RQ2.1 Initial Discussions
coding guide
- Question-answering - Several projects indicated that the Discussion feature could be used for asking and answering questions, e.g., "I'm trying out GitHub Discussions in the hopes that folks will be encouraged to both ask questions and give answers. Remember, there are no stupid questions!"
- Idea sharing - Sharing of ideas was also mentioned by several projects, although few projects provided details of how such sharing could be structured.
- Community engagement - Projects also mentioned using GitHub Discussions to engage with their broader community, e.g., "We want to try using GitHub's new discussion feature to structure conversations that may not quite be an Issue, but would benefit from community involvement and searchability."
- Decluttering issue tracker - A few projects explicitly mentioned the relationship between GitHub Discussions and GitHub Issues, suggesting that Discussions could help declutter the issue tracker, e.g., "Unsure whether what you're experiencing is a bug or not? Post it here first! if it is indeed a bug, moving it to Issues once it's confirmed is an easy task."
- Information resource building - Projects also mentioned using Discussions as a way of building an information resource, which is in line with GitHub's original intent behind the Discussions feature.
- Feature requests - Discussing new features was also mentioned as a use case of GitHub Discussions.
- Thank-you - In one case, the first discussion thread was used to say thank-you to everyone involved in the project.
- Testing the feature - Several development teams used their first GitHub Discussion to test the new functionality, in particular threaded replies.
- Not meta - We used this code to indicate cases where the first Discussion thread had not been used to discuss the feature itself.
RQ2.2 Online Survey
We provide the questionnaire we used for our online survey here.
RQ3.1 Impact on Other Channels
coding guide
- Newly open - An Issue or Pull Request was opened as a result of a GitHub Discussion.
- Deepen discussion - In some cases, GitHub Discussions were used to deepen the discussions related to an Issue or Pull Request, in many cases exploring the broader implications of these artefacts.

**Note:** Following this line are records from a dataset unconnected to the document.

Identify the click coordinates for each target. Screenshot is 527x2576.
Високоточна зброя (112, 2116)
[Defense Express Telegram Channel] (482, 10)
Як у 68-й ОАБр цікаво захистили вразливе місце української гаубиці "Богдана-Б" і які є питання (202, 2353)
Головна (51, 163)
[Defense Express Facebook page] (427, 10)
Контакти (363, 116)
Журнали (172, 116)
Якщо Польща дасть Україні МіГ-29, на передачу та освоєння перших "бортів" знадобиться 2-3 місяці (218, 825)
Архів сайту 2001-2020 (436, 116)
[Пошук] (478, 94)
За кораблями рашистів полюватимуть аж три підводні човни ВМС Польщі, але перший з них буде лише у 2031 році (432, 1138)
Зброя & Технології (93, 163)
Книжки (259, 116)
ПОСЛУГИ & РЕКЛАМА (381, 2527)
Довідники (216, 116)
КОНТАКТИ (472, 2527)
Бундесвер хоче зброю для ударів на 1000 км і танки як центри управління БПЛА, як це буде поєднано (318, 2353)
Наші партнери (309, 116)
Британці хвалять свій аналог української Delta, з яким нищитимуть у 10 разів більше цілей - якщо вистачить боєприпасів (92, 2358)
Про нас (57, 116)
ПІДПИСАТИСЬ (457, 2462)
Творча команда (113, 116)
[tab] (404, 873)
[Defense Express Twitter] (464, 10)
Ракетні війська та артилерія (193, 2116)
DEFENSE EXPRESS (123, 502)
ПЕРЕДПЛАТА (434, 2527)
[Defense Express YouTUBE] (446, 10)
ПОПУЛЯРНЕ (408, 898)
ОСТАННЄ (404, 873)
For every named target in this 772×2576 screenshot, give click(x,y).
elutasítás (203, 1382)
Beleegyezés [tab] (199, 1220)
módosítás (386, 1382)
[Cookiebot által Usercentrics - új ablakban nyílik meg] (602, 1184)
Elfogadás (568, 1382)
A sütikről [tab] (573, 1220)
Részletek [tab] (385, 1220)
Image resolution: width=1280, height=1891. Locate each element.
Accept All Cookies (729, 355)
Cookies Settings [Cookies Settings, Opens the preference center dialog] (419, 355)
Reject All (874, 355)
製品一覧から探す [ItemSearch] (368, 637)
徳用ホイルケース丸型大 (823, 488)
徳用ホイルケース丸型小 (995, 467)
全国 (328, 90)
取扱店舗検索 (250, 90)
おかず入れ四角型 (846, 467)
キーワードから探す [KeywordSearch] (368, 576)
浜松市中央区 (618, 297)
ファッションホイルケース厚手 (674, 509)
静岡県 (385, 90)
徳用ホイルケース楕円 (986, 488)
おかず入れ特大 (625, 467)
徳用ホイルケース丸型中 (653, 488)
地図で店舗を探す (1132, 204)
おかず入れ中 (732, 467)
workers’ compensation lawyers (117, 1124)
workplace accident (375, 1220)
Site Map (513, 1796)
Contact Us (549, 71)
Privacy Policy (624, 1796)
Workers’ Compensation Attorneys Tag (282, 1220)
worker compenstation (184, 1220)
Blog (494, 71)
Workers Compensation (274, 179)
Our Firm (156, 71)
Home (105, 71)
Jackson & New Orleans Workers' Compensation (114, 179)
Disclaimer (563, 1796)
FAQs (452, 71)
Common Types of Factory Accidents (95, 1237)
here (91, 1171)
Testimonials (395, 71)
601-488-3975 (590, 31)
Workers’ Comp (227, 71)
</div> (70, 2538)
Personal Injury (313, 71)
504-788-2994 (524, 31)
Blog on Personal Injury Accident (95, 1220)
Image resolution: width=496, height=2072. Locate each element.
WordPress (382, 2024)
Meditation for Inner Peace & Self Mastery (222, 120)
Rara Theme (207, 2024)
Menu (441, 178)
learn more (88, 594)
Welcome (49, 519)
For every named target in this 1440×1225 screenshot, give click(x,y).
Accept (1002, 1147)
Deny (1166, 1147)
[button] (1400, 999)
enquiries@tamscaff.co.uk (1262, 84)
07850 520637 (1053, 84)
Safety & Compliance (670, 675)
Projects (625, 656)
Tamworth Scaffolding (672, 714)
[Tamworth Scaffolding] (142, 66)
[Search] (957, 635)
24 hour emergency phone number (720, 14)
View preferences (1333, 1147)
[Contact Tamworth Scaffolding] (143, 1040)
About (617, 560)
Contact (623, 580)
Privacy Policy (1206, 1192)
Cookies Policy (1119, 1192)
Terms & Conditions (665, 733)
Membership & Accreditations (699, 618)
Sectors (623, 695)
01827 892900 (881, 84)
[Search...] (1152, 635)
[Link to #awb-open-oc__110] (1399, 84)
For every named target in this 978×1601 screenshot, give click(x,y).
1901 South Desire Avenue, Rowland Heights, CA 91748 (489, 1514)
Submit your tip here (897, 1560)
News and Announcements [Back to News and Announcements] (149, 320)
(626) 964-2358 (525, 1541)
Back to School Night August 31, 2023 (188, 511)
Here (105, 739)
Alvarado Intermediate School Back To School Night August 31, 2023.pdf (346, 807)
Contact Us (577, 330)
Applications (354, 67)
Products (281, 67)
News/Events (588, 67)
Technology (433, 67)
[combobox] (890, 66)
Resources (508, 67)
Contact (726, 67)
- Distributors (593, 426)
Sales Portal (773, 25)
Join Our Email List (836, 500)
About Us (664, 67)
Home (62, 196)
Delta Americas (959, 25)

- Reference - In other cases, the Discussion thread did not directly affect an Issue or Pull Request, but referenced it for traceability purposes.
RQ3.2 Content Differences Compared to Stack Overflow Posts
- GitHub discussion posts (sentiment)
- GitHub discussion posts (toxicity)
- Stack Overflow posts (sentiment)
- Stack Overflow posts (toxicity)
We provde the output of sentiment and toxicity analysis for both GitHub Discussion posts and Stack Overflow posts. The author information and post content are not included, as outlined above.